Une fois bien reposés, nous prenons nos renseignements sur la fête de l’aigle qui a bientôt lieu à Olgi (ou Ulgi… ou Ölgii), à 1700km à l’ouest. Deux options pour s’y rendre: un vol intérieur hors de prix, ou un trajet en bus… Palme d’or de notre transport le plus long… et probablement le plus inconfortable !! (Quoique le train de nuit en Birmanie…). Imaginez: un bus pas très grand et sans coffre. Première étape: charger des marchandises, que l’on case en-dessous des sièges, dont l’assise est amovible (et ne cessera de bouger sur tout le trajet…). Vient ensuite le tour des sac à dos des touristes, que l’on case où l’on peut, dans la rangée, derrière les sièges arrières, etc.
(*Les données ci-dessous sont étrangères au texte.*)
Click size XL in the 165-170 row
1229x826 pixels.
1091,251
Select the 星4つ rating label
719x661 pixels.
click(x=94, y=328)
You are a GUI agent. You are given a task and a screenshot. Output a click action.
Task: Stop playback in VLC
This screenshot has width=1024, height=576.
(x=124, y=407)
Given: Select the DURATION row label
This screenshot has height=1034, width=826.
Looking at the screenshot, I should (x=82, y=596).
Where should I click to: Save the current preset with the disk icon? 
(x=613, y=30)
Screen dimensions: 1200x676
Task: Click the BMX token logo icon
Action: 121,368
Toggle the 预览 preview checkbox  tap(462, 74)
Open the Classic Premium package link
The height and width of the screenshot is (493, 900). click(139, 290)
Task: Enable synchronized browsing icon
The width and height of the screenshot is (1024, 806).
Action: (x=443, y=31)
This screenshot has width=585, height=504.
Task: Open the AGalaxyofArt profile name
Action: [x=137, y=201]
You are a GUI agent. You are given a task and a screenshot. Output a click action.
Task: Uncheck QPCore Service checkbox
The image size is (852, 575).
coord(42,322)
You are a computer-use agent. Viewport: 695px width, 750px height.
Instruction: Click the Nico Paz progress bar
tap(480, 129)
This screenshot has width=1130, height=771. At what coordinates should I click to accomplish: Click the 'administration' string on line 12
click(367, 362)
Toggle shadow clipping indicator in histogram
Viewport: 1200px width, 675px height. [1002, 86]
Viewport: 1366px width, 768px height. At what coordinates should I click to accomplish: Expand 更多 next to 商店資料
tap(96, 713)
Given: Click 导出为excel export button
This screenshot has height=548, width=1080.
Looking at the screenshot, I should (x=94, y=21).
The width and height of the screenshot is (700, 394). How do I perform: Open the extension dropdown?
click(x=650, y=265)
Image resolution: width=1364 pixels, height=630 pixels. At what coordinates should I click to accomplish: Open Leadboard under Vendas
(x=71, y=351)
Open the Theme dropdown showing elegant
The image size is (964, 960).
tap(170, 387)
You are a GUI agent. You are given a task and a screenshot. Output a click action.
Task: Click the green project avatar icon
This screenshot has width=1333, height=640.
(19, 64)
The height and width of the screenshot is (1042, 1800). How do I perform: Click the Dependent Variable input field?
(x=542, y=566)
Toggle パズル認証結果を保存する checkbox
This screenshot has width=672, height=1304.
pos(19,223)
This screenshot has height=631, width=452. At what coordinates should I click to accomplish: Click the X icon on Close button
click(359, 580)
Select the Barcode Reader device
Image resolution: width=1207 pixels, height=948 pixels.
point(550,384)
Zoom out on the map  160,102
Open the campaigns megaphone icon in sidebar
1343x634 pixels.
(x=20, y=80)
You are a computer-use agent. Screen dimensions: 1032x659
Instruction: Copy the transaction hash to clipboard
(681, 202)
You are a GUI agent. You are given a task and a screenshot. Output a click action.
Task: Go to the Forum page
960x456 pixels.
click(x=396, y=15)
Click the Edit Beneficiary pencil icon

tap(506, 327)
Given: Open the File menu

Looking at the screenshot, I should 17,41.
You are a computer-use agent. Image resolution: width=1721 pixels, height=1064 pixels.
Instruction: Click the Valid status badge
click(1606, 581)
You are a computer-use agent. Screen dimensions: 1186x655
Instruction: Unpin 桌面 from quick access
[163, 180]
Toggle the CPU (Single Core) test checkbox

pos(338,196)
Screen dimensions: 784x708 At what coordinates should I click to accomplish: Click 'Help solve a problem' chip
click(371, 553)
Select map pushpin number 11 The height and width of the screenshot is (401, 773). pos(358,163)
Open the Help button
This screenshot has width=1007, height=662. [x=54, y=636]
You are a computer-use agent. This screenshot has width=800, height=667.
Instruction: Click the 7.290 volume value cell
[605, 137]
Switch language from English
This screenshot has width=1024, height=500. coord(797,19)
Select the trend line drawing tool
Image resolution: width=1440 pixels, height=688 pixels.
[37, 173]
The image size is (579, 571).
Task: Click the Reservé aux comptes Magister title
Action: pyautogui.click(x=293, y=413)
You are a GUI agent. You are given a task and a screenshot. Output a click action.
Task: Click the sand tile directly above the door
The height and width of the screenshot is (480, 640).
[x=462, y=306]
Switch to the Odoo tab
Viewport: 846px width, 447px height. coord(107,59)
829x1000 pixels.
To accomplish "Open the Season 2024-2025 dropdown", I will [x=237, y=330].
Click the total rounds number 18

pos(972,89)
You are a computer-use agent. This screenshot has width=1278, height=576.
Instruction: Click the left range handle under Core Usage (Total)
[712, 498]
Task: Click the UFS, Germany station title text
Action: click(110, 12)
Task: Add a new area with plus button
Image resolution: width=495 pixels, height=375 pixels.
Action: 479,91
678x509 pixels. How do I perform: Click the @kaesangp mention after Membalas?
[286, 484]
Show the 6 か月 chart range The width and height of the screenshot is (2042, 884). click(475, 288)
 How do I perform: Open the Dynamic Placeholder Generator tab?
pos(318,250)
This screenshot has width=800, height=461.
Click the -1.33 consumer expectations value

Ensuite, on invite les touristes à s’installer, et c’est là qu’on se rend compte que, outre l’assise amovible qui ne cesse de glisser, les sièges ne remontent pas plus haut que les omoplates. Pas d’ appuie-tête… pas d’espace pour les jambes. Heureusement, on est situés juste prés de la porte du bus, il n’y a donc personne devant nous, on peut bouger les guibolles… mais la porte n’est pas étanche, et le vent ne cesse de nous glacer les pieds et les mollets. En revanche, le chauffage étant situé juste sous nos fesses, on ne meurt pas de froid, bien au contraire.
Mais on ne s’arrête pas là! Vient ensuite le tour des Mongols qui eux aussi souhaitent faire le trajet. Plus de siège de libre? Qu’à cela ne tienne, on les installe sur les sacs à dos entassés dans la rangée… Départ avec déjà une heure de retard environ, ce trajet restera probablement le plus long et le plus pénible de tous les temps! Surcharge? Meuuuuh non, juste trois arrêts pour changer une roue.
Ça vous semble pénible comme conditions de voyage? Ahaha à qui le dites vous. Les routes sont des plus mauvaises, et 1600 km c’est long, très long, très très trèèèès long… durée annoncée de 48 heures (44 avec de la chance, 60 sinon). Oui, on a dû passer une après-midi, une nuit, une journée complète, une nuit, une matinée et une après-midi dans ce bus… Et vous savez quoi? en Mongolie il fait froid… très froid… le premier soir on a eu droit à de la bonne chute de neige, et la nuit il gèle… à l’intérieur du bus, la buée sur les vitres, elle est solide. C’est sympa pour s’appuyer…
On ne s’arrête que pour manger, à horaire variable, des choses grasses et pleines de viandes.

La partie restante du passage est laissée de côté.